Of the records that follow, copy only the lines from the line containing "Contact Us (183, 49)" to the line containing "[Mijn account] (250, 28)", both included, exactly as written.

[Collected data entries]
========
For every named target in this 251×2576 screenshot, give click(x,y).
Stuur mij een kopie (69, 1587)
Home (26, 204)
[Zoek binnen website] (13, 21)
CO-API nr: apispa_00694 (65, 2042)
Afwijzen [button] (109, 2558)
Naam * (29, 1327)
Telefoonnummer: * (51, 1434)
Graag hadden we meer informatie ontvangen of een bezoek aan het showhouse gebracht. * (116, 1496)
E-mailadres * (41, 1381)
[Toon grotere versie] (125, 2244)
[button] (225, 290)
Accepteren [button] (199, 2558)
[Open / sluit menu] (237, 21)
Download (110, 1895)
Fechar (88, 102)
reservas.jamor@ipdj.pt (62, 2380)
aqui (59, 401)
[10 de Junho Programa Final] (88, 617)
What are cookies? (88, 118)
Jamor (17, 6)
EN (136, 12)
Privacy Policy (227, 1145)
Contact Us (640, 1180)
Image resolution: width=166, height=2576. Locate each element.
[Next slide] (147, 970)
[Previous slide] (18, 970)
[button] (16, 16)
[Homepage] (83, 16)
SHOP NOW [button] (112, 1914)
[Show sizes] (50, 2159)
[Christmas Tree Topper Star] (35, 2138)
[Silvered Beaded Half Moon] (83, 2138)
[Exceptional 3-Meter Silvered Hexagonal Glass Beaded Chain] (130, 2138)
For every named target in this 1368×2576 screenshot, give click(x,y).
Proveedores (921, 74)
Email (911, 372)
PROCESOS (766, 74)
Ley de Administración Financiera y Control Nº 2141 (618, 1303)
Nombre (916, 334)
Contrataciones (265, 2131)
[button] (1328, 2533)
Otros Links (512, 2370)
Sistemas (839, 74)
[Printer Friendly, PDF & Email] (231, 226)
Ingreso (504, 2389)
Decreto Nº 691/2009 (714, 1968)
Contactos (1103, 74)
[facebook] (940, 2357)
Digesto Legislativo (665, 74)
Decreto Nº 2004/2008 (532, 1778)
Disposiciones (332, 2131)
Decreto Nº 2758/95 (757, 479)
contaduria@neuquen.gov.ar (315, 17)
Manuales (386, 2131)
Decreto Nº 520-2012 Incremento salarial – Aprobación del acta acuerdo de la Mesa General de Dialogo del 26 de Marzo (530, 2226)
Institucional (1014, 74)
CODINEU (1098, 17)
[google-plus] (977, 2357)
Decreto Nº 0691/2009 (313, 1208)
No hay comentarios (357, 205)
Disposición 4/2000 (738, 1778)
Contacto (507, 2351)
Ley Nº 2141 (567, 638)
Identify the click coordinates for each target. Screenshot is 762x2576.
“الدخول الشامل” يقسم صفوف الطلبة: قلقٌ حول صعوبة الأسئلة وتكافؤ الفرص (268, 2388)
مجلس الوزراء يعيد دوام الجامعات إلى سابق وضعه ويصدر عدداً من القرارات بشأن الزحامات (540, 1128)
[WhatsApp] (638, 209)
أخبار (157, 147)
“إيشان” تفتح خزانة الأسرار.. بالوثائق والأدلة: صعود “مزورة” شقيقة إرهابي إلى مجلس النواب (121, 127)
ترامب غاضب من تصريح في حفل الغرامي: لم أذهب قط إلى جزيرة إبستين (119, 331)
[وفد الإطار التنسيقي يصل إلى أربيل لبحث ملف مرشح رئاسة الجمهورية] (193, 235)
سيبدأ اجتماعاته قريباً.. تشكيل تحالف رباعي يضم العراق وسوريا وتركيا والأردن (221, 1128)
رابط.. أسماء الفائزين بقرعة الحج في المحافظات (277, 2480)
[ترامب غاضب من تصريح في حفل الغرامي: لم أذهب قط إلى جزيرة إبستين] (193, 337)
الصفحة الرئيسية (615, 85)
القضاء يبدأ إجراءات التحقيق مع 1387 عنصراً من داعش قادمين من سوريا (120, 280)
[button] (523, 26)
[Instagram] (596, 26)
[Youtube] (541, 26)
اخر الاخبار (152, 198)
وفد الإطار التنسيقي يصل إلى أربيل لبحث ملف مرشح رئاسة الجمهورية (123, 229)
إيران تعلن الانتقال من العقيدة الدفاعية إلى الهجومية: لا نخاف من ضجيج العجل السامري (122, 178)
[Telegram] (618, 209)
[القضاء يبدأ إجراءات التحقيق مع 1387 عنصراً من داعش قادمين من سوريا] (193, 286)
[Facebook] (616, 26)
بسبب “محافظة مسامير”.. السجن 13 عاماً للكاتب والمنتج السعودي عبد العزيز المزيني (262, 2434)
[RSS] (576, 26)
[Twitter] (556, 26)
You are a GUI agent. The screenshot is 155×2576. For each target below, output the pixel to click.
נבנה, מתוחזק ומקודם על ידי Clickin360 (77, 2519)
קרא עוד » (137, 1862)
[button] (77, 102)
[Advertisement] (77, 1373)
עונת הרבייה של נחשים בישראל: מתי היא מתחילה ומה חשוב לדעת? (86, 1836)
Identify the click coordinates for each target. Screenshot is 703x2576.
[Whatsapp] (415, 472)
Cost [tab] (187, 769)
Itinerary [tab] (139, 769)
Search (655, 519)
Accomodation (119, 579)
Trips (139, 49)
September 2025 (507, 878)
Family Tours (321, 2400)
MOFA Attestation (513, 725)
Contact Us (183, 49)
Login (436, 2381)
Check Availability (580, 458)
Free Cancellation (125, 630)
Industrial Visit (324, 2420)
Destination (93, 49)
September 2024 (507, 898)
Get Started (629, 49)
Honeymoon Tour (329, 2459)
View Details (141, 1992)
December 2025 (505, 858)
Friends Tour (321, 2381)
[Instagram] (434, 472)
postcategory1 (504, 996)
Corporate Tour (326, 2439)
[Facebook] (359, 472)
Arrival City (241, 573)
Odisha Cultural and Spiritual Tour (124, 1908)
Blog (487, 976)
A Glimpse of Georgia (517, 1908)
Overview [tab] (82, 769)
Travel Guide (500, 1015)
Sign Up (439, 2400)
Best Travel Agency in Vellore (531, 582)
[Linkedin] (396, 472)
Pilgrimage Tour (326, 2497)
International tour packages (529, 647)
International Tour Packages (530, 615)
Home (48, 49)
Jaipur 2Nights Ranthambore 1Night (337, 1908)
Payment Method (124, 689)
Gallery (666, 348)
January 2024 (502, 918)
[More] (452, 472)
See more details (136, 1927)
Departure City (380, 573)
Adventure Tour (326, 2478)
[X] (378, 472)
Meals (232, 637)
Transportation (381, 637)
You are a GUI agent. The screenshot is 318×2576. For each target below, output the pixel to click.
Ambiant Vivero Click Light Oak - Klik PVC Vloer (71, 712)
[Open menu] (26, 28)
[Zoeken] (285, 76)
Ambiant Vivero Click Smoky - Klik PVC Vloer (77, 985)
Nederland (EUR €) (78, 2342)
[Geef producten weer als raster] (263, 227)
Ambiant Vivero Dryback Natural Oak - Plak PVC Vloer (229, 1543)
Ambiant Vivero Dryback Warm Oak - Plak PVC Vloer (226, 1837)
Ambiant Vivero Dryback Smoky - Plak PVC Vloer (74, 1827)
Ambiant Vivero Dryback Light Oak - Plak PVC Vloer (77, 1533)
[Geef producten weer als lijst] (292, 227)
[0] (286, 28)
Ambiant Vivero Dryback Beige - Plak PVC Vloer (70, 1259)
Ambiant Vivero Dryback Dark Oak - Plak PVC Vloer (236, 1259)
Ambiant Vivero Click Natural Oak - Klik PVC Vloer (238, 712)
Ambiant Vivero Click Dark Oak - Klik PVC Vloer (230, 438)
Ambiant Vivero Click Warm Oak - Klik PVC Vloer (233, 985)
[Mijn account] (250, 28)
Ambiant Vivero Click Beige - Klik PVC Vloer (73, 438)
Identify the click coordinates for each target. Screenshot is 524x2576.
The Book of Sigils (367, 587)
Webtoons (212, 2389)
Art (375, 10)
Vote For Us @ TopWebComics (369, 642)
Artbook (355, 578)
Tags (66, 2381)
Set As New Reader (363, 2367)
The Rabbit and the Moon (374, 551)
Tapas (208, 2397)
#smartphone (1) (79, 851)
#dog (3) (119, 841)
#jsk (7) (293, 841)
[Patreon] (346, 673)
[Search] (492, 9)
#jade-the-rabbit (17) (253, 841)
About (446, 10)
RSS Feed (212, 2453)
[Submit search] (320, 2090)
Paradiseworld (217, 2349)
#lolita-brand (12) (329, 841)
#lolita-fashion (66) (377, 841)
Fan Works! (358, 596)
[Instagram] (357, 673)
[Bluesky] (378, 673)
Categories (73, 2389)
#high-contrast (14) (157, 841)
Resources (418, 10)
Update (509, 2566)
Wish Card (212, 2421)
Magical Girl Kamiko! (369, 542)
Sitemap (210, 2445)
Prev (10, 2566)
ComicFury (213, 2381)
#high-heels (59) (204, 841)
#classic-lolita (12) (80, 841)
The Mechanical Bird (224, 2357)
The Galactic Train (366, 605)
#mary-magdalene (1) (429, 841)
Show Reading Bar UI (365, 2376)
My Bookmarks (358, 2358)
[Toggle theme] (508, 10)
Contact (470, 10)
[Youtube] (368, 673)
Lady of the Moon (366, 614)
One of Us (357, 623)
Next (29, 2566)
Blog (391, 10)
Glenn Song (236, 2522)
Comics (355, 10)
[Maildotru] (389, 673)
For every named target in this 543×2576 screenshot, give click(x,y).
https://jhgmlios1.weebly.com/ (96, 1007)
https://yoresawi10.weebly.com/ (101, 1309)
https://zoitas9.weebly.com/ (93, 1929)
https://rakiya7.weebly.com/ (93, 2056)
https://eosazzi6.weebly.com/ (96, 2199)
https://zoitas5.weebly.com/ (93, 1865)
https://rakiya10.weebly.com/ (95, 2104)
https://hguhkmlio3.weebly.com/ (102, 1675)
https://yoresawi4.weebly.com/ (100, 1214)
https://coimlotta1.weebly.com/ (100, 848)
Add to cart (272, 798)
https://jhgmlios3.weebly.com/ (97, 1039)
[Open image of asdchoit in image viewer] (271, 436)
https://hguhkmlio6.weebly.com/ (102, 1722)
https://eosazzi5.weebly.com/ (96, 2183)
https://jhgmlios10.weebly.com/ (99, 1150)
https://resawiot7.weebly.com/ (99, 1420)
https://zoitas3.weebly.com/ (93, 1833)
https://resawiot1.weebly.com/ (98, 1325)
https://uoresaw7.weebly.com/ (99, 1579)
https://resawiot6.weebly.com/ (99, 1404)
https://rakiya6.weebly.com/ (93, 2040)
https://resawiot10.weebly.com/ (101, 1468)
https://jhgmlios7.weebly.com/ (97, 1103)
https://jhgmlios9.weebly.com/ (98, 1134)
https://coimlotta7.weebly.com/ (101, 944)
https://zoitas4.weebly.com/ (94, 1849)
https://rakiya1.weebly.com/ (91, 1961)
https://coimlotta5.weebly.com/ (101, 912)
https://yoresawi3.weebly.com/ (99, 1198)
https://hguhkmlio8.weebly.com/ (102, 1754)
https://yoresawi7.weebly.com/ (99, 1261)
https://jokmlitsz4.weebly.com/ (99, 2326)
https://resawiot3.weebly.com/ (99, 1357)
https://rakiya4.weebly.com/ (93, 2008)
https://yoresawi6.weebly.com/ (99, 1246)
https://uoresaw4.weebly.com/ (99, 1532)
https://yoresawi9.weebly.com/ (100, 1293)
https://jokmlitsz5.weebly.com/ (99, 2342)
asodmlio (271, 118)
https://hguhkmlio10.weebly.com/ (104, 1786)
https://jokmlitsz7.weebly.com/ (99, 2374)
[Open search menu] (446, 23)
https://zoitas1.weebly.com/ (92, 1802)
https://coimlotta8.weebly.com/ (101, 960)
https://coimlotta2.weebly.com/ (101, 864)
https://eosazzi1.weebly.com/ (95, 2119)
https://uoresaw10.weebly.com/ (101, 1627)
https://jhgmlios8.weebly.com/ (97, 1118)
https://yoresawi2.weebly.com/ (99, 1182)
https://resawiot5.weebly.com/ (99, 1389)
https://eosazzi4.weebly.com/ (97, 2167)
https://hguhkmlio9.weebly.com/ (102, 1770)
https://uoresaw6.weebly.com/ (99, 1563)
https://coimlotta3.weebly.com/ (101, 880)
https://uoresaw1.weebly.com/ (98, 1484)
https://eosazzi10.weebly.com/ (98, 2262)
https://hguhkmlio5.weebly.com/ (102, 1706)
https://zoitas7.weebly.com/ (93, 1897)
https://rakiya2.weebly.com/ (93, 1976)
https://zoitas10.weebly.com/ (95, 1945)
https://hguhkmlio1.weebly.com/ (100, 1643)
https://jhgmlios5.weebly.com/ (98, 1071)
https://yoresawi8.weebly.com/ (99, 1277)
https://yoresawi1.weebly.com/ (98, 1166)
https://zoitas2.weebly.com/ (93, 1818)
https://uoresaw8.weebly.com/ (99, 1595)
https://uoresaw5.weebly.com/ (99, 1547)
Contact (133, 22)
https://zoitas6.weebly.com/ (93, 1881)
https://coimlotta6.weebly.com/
========
### Written answer
Contact Us (183, 49)
Login (436, 2381)
Check Availability (580, 458)
Free Cancellation (125, 630)
Industrial Visit (324, 2420)
Destination (93, 49)
September 2024 (507, 898)
Get Started (629, 49)
Honeymoon Tour (329, 2459)
View Details (141, 1992)
December 2025 (505, 858)
Friends Tour (321, 2381)
[Instagram] (434, 472)
postcategory1 (504, 996)
Corporate Tour (326, 2439)
[Facebook] (359, 472)
Arrival City (241, 573)
Odisha Cultural and Spiritual Tour (124, 1908)
Blog (487, 976)
A Glimpse of Georgia (517, 1908)
Overview [tab] (82, 769)
Travel Guide (500, 1015)
Sign Up (439, 2400)
Best Travel Agency in Vellore (531, 582)
[Linkedin] (396, 472)
Pilgrimage Tour (326, 2497)
International tour packages (529, 647)
International Tour Packages (530, 615)
Home (48, 49)
Jaipur 2Nights Ranthambore 1Night (337, 1908)
Payment Method (124, 689)
Gallery (666, 348)
January 2024 (502, 918)
[More] (452, 472)
See more details (136, 1927)
Departure City (380, 573)
Adventure Tour (326, 2478)
[X] (378, 472)
Meals (232, 637)
Transportation (381, 637)
You are a GUI agent. The screenshot is 318×2576. For each target below, output the pixel to click.
Ambiant Vivero Click Light Oak - Klik PVC Vloer (71, 712)
[Open menu] (26, 28)
[Zoeken] (285, 76)
Ambiant Vivero Click Smoky - Klik PVC Vloer (77, 985)
Nederland (EUR €) (78, 2342)
[Geef producten weer als raster] (263, 227)
Ambiant Vivero Dryback Natural Oak - Plak PVC Vloer (229, 1543)
Ambiant Vivero Dryback Warm Oak - Plak PVC Vloer (226, 1837)
Ambiant Vivero Dryback Smoky - Plak PVC Vloer (74, 1827)
Ambiant Vivero Dryback Light Oak - Plak PVC Vloer (77, 1533)
[Geef producten weer als lijst] (292, 227)
[0] (286, 28)
Ambiant Vivero Dryback Beige - Plak PVC Vloer (70, 1259)
Ambiant Vivero Dryback Dark Oak - Plak PVC Vloer (236, 1259)
Ambiant Vivero Click Natural Oak - Klik PVC Vloer (238, 712)
Ambiant Vivero Click Dark Oak - Klik PVC Vloer (230, 438)
Ambiant Vivero Click Warm Oak - Klik PVC Vloer (233, 985)
[Mijn account] (250, 28)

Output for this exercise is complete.